Supplied entries:
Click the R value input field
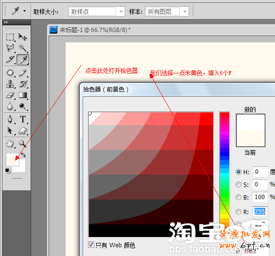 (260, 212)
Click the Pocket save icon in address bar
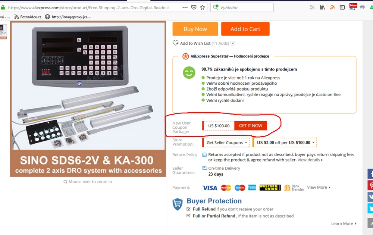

---

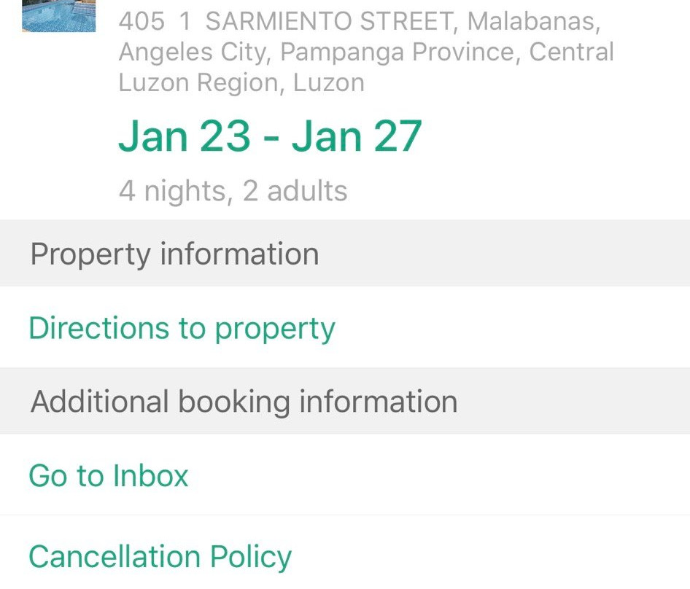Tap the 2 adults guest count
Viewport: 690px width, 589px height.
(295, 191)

Work instruction: From the records above, copy exactly the lines starting at the one with "Click the R value input field" and ending at the one with "Click the Pocket save icon in address bar", and no others. Pictures stay out.

Task solution:
Click the R value input field
 (260, 212)
Click the Pocket save icon in address bar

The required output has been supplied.